Matt Damon Apologizes for Controversial Project Greenlight Diversity Comments
Posted by NALIP on September 18, 2015
Anyone who has watched reality TV (or even Lifetime’s critical summer hit UnReal) knows that creating a compelling narrative on those shows is all about the editing. According to Matt Damon, he stumbled backwards into that particularly thorny scenario in his own reality show, the prestige filmmaking docuseries Project Greenlight, when discussing diversity in casting the film at the center of the new season.
Sunday night’s premiere featured a conversation between Damon and Dear White Peopleproducer Effie Brown that went viral on social media.
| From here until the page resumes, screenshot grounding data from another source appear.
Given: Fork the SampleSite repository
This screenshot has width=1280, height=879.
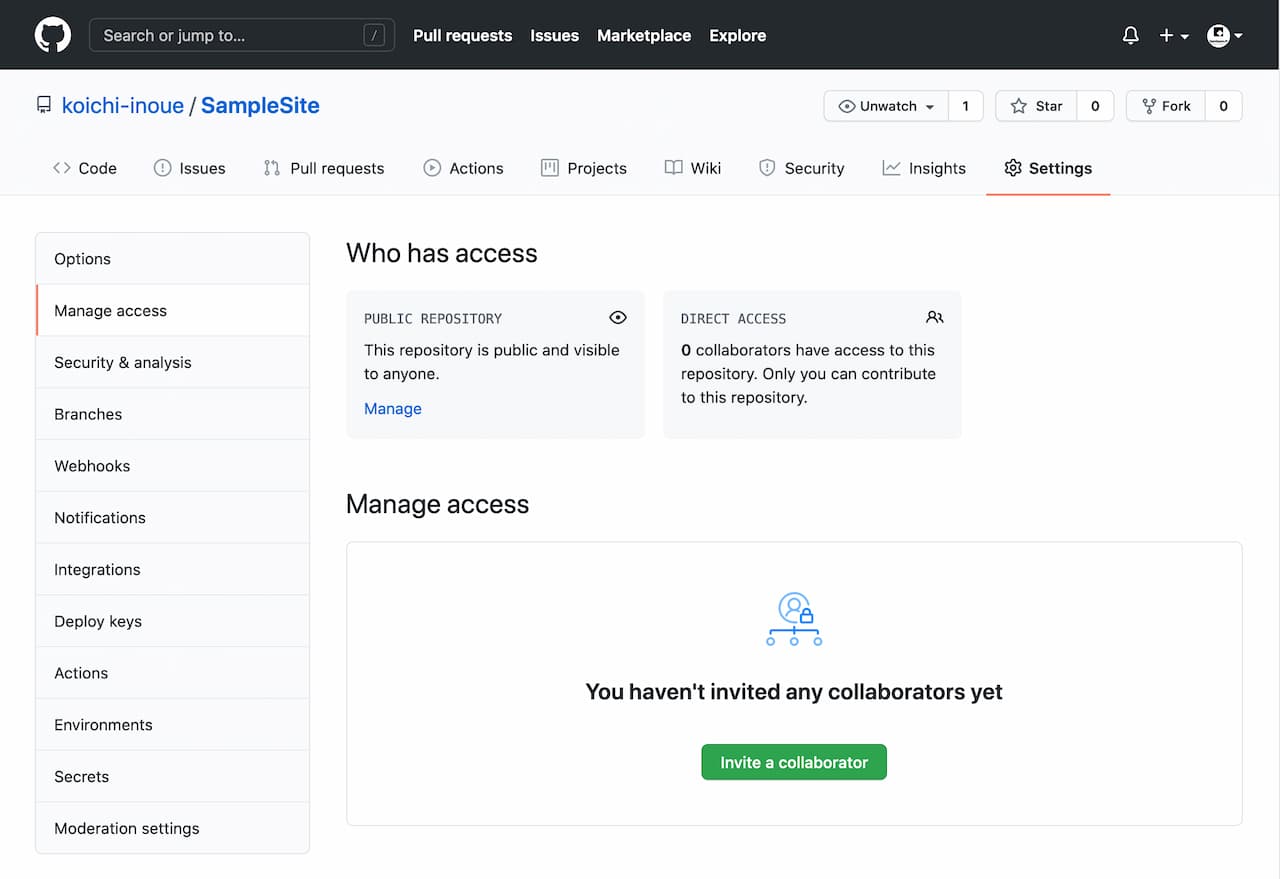Looking at the screenshot, I should (1166, 106).
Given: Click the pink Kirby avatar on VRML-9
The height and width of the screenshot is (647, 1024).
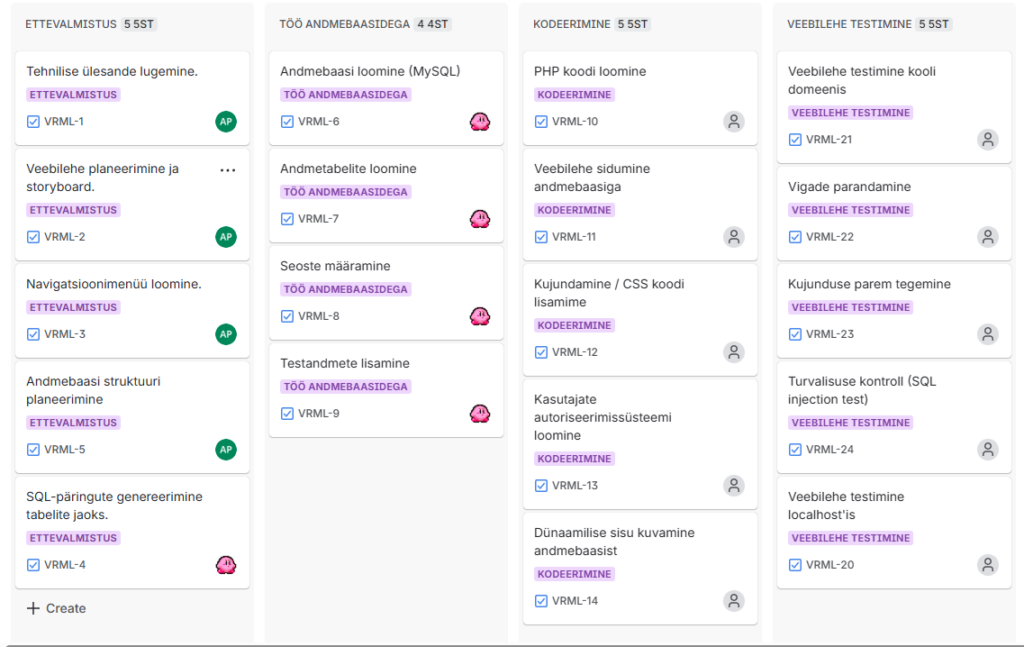Looking at the screenshot, I should [x=480, y=413].

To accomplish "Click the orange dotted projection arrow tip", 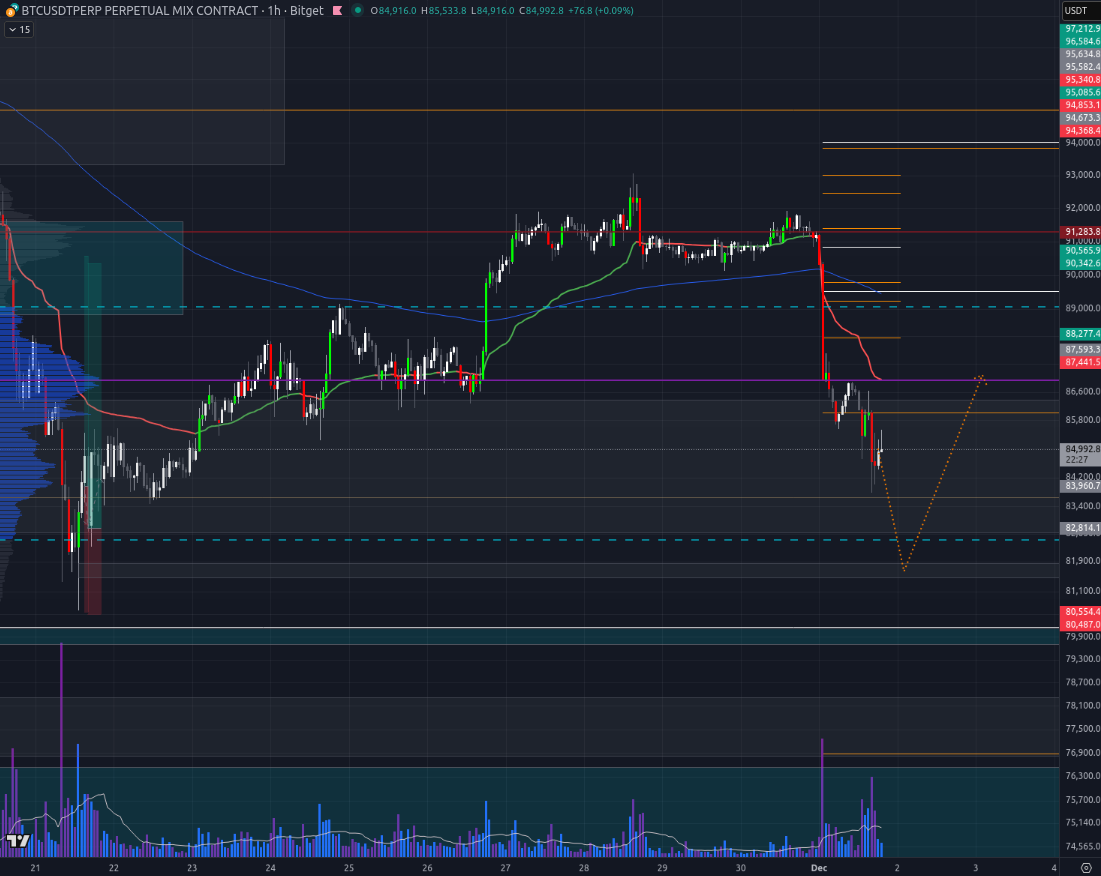I will pyautogui.click(x=982, y=377).
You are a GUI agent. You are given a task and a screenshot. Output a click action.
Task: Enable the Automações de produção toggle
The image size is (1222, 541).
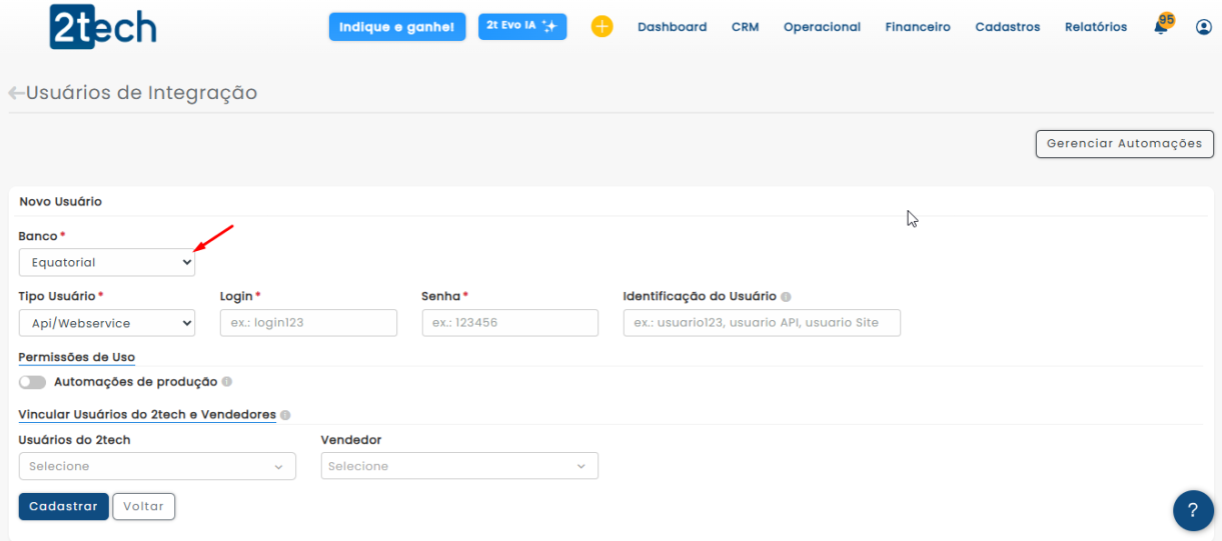32,382
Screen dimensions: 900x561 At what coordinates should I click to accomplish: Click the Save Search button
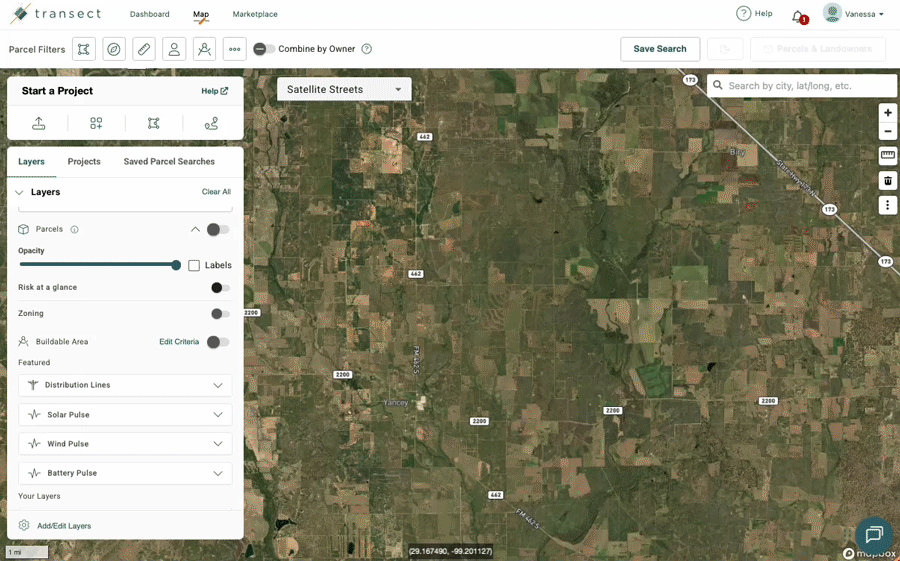click(660, 49)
Brown was arguing that diversity in the behind-the-scenes talent working on the Project Greenlight film could better ensure balanced and nuanced on-screen depictions of characters of color, while Damon argued that diversity was best addressed “in the casting of the film, not in the casting of the show.” Brown met his interruption with a stunned, “Wow, O.K.,” and launched the hashtag #Damonsplaining was born.
On Wednesday Damon apologized for causing offense and clarified his position to TMZ, “I believe deeply that there need to be more diverse filmmakers making movies. I want every young person watching Project Greenlight to believe that filmmaking is a viable form of creative expression for them too.” And, according to Damon, that intention would have come through a little more clearly if more of the context of the conversation had made it to air. “My comments were part of a much broader conversation about diversity in Hollywood and the fundamental nature of Project Greenlight which did not make the show,” he said. “I am sorry that they offended some people, but, at the very least, I am happy that they started a conversation about diversity in Hollywood.”
Damon, of course, didn’t exactly start the conversation about the lack of diversity behind the camera in Hollywood. But everytime someone in a position of privilege in this industry makes a high-profile blunder like this one, it does allow the conversation to flourish.